Supplied data:
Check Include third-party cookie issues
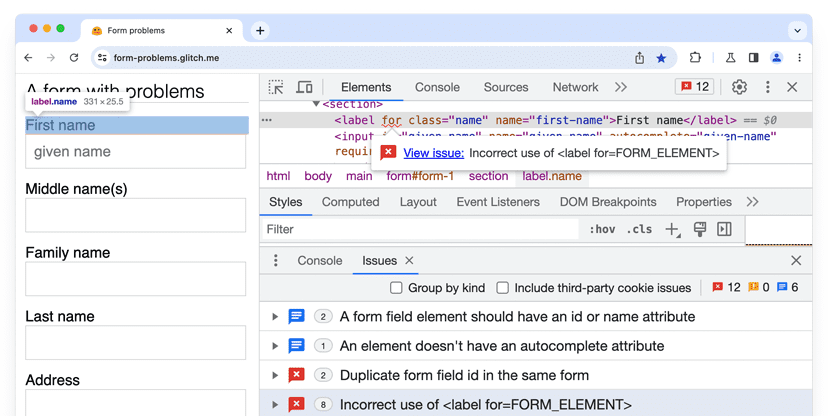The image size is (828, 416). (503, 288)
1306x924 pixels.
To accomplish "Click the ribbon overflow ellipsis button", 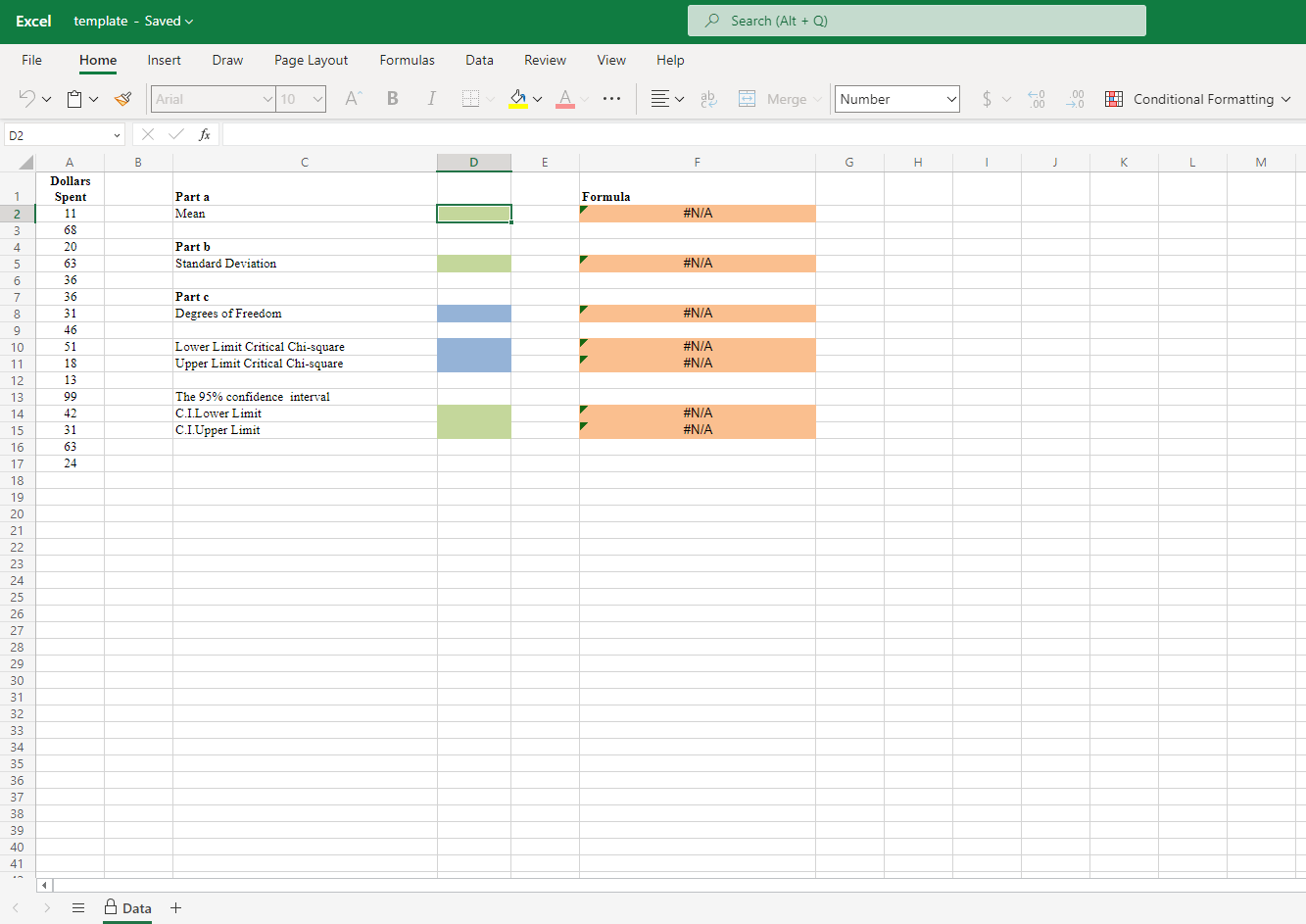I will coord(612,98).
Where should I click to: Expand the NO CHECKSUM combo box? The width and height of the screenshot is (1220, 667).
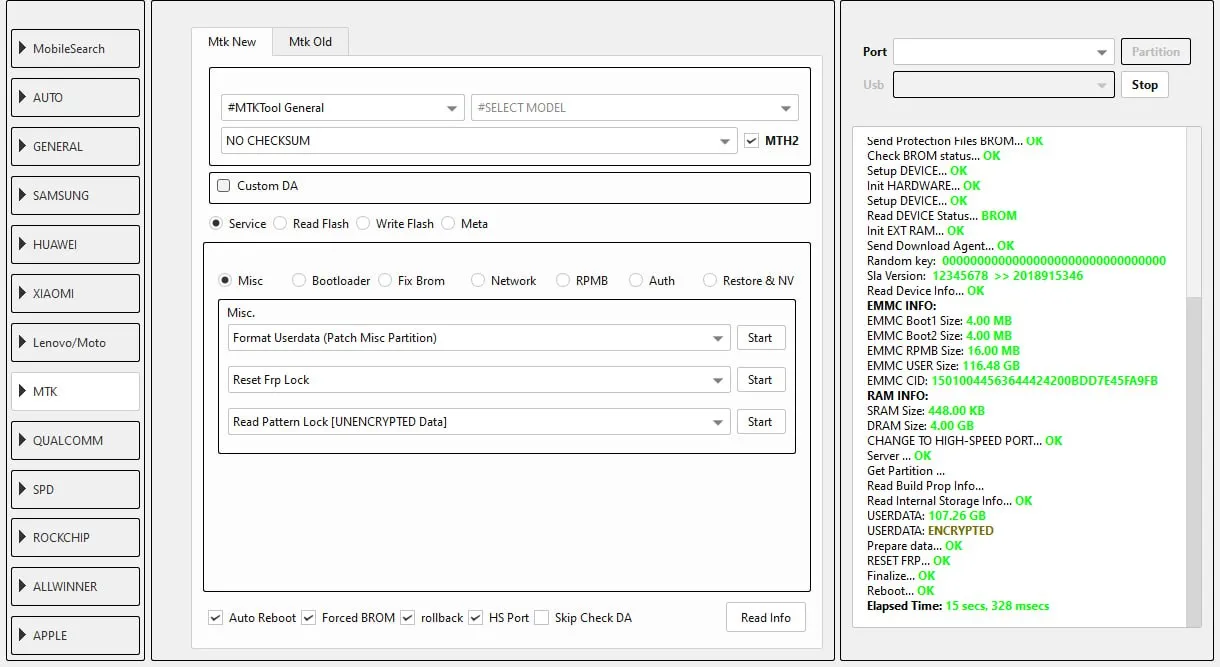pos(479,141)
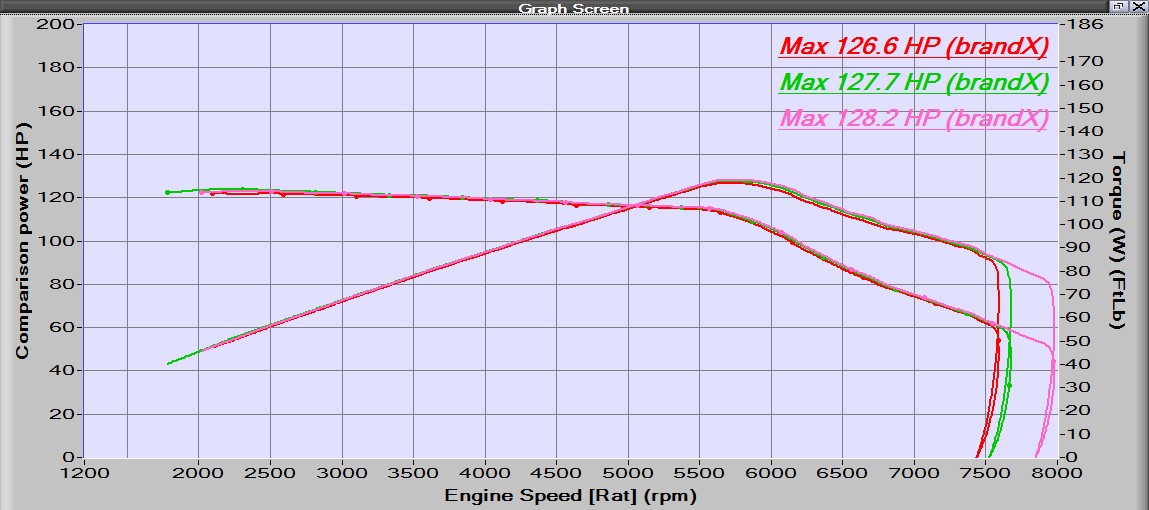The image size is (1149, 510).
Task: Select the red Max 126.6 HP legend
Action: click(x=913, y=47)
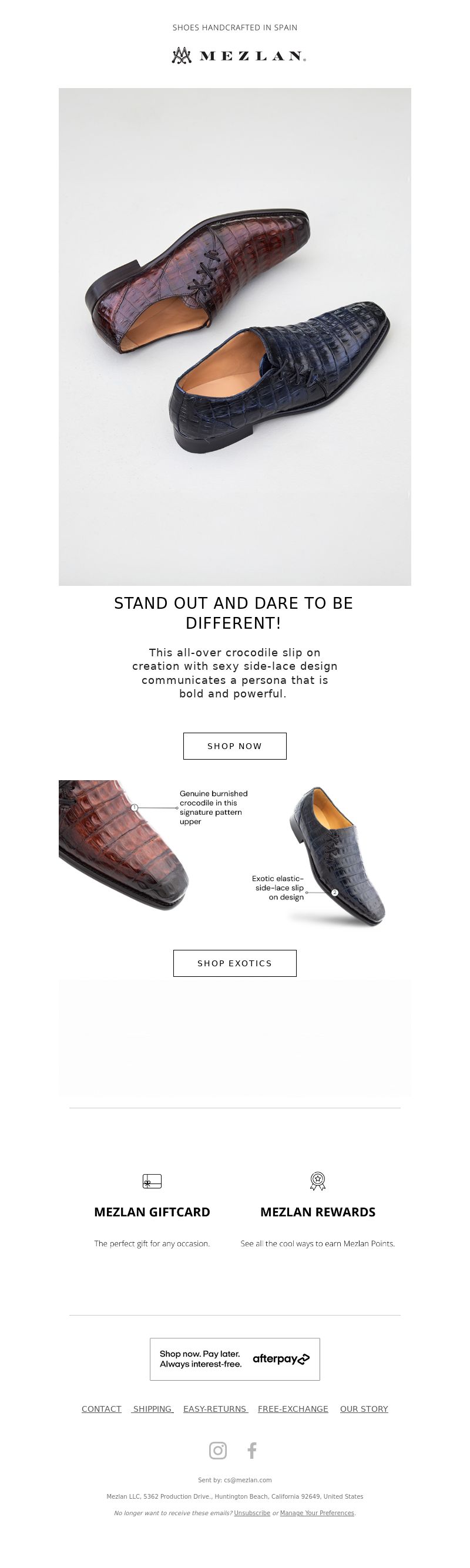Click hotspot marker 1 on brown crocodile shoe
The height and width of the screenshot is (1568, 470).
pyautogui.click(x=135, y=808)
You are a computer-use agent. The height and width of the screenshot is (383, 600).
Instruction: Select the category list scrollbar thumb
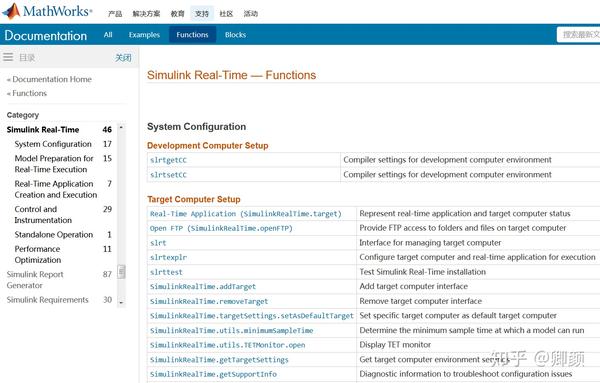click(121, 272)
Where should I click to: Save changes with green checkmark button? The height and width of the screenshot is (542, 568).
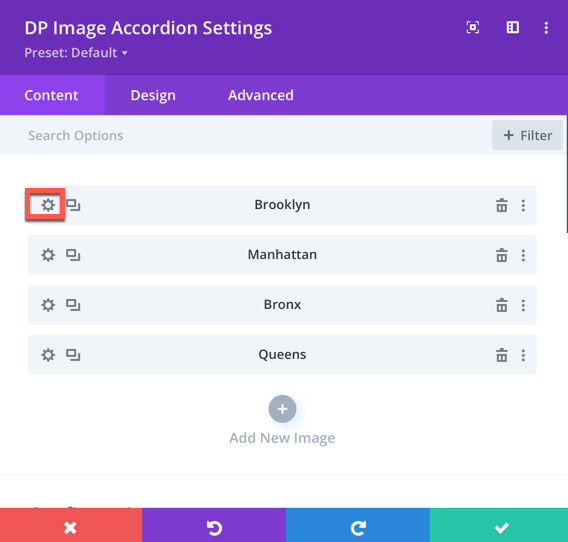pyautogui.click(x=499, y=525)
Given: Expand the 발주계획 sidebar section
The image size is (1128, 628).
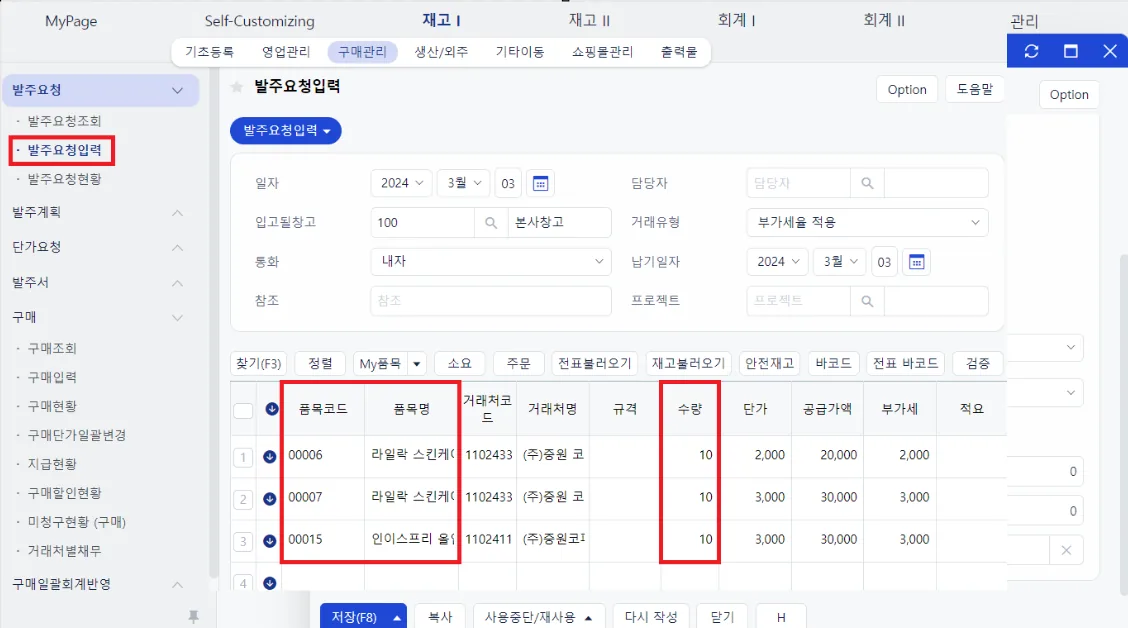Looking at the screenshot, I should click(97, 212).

The task:
Can you quote exactly, and only, the lines from the one containing "Where should I click to: Expand" through the last line of the records above, keeping both ends and leaving out any pictures?

Answer:
Where should I click to: Expand the NO CHECKSUM combo box? The width and height of the screenshot is (1220, 667).
pos(479,141)
The image size is (1149, 510).
Task: Select the red Max 126.6 HP legend
Action: click(x=913, y=47)
Click hotspot marker 1 on brown crocodile shoe
The height and width of the screenshot is (1568, 470).
pyautogui.click(x=135, y=808)
You are a computer-use agent. The height and width of the screenshot is (383, 600).
Instruction: Select the category list scrollbar thumb
click(121, 272)
Where should I click to: Save changes with green checkmark button? The height and width of the screenshot is (542, 568).
pyautogui.click(x=499, y=525)
Given: Expand the 발주계획 sidebar section
The image size is (1128, 628).
Looking at the screenshot, I should click(97, 212).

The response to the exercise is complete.